John Searles is an American writer and book critic. He is the author of five novels: Single Girls inspired by his years as an editor at Cosmopolitan and his friendship with the controversial feminist editor and writer Helen Gurley Brown as well as Her Last Affair (ISBN 0-06-077965-9), Help For The Haunted (ISBN 978-0-06-077963-4), Strange But True (ISBN 0-06-072179-0) and Boy Still Missing (ISBN 0-06-082243-0). His essays have appeared in national magazines and newspapers, such as The New York Times and Washington Post and he contributes frequently to morning television shows as a book critic. He is based in New York City.

==Life==
Born and raised in New England, Searles is the son of a truck driver and stay-at-home mother. After high school, Searles worked at the DuPont factory close to his hometown of Monroe, Connecticut. He went on to pursue an undergraduate degree from Southern Connecticut State University, becoming the first member of his family to attend college, before entering a graduate program at New York University on a writing scholarship, where he won a number of fiction awards and received a Master of Fine Arts degree in creative writing. He is married to theatre director Thomas Caruso.
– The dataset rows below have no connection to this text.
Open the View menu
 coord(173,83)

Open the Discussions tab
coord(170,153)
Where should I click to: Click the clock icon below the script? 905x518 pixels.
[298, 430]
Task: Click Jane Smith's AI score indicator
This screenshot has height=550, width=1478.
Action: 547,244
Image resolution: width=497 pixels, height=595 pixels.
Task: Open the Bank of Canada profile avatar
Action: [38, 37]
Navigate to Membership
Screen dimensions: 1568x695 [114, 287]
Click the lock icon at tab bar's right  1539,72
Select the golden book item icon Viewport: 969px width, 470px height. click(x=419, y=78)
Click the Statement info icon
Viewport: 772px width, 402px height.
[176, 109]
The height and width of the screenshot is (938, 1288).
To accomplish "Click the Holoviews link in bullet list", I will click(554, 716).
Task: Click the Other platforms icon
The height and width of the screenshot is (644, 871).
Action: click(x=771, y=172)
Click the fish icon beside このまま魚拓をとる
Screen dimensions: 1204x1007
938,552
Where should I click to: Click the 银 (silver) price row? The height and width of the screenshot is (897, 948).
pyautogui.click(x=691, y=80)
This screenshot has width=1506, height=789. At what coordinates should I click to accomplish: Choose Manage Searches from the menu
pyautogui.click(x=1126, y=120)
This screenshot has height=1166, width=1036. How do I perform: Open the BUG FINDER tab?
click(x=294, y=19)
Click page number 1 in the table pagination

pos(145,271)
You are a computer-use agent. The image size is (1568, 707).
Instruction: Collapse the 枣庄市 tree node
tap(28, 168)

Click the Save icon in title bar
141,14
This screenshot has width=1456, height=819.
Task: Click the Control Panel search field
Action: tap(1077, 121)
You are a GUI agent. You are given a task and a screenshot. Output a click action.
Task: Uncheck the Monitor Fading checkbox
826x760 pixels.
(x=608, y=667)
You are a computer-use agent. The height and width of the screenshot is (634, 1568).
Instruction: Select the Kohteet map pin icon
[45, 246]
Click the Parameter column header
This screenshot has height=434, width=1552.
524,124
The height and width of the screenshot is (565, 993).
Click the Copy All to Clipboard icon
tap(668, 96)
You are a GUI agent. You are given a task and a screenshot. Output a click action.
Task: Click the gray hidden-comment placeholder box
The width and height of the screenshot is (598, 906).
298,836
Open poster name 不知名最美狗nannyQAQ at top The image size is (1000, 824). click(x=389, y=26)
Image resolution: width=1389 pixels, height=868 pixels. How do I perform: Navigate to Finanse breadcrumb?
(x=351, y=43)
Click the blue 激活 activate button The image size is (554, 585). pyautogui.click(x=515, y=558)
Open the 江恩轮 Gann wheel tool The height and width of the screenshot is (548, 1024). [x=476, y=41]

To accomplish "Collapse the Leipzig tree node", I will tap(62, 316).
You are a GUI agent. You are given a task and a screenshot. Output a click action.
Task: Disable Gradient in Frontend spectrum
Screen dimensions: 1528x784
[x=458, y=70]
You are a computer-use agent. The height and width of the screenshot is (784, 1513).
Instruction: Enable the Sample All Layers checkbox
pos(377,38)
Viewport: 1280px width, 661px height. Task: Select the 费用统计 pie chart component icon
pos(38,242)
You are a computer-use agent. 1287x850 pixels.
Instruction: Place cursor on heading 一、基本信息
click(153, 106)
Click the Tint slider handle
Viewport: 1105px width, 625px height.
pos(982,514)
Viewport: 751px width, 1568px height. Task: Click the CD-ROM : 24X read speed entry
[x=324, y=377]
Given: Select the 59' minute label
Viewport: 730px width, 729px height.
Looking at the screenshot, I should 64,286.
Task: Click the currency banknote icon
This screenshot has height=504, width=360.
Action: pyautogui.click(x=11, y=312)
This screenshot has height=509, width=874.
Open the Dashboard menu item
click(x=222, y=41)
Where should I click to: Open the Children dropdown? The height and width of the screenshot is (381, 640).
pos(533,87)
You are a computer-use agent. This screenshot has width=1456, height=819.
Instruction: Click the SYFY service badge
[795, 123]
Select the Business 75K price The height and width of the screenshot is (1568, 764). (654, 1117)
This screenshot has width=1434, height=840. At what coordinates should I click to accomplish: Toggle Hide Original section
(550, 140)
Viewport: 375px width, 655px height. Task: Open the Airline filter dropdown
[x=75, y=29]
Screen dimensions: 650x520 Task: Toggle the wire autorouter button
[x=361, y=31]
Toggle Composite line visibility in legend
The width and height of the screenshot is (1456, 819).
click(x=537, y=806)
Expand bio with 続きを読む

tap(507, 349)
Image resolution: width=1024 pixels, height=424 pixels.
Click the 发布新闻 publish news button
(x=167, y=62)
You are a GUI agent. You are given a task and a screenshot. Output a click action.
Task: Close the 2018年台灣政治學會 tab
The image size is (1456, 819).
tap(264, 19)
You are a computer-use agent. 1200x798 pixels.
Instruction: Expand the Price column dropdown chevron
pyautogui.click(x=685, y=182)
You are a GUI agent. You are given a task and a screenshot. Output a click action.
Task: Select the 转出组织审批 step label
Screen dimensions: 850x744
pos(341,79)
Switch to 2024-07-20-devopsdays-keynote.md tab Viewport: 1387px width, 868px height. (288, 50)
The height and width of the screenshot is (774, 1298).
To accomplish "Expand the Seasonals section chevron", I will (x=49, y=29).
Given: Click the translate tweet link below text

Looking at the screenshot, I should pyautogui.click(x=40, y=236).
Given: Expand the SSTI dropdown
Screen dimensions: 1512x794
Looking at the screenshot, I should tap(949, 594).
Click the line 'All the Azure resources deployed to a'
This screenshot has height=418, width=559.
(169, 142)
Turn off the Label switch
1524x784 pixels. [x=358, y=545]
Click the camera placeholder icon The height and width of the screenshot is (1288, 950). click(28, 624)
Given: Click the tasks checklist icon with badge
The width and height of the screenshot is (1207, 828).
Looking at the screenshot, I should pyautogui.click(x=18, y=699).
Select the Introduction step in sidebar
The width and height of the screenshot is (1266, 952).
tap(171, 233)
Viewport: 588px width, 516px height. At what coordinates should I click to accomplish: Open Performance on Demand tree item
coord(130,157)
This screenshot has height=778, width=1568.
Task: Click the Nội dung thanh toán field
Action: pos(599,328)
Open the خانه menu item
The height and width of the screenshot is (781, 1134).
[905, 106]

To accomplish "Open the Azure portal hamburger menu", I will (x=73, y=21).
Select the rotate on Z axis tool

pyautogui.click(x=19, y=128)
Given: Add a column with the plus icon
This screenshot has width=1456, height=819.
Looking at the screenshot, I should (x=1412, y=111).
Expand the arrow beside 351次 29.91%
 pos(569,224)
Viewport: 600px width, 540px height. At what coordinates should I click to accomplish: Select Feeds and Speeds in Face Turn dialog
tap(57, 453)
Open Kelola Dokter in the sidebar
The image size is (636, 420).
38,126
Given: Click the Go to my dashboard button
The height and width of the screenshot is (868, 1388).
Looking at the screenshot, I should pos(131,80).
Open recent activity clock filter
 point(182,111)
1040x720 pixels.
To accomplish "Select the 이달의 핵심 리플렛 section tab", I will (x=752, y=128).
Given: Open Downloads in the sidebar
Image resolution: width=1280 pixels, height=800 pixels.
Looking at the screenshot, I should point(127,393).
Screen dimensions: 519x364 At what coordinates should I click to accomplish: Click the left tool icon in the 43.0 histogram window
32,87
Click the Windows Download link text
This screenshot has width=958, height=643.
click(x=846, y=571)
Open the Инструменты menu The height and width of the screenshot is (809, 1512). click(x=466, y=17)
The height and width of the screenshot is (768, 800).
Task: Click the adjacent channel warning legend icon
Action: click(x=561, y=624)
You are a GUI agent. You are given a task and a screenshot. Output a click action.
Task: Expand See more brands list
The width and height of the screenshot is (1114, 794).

After completing his master's degree, Searles took a job at Redbook magazine reading fiction submissions. He soon moved on to a part-time job in the books department at Cosmopolitan, where he went on to hold many positions including Books Editor, Executive Editor, Editorial Brand Director and Editor-at-Large.

Upon the 2001 publication of Searles' first novel, Boy Still Missing, Time named him a "Person to Watch" and the New York Daily News named him a "New Yorker to Watch." His second novel, Strange But True, was named the best novel of 2004 by Salon.com. Searles' novel Help for the Haunted, published by William Morrow/HarperCollins in September 2013, won the American Library Association Alex Award, was named as an Amazon Top 10 Mystery and Suspense Novel of 2013, a Boston Globe Top 10 Crime Novel of 2013, and an Entertainment Weekly Top Ten Must Read, and was hailed by author Gillian Flynn as "dazzling… a novel both frightening and beautiful."

His essays have appeared in The Washington Post, the New York Times, and other national magazines and newspapers. He has featured frequently as a book critic on morning television shows including NBC's Today Show, CBS's The Early Show, Live! With Regis and Kelly, and CNN to discuss his favorite book selections.

In 2019, a film adaptation of Strange But True was released by Lionsgate and CBS Films..Directed by Rowan Athale, the film starred Amy Ryan, Nick Robinson, Margaret Qualley, Blythe Danner, Brian Cox, Greg Kinnear and Connor Jessup. It premiered at the Edinburgh International Film Festival on June 22. 2019 and received wide release on September 6, 2019.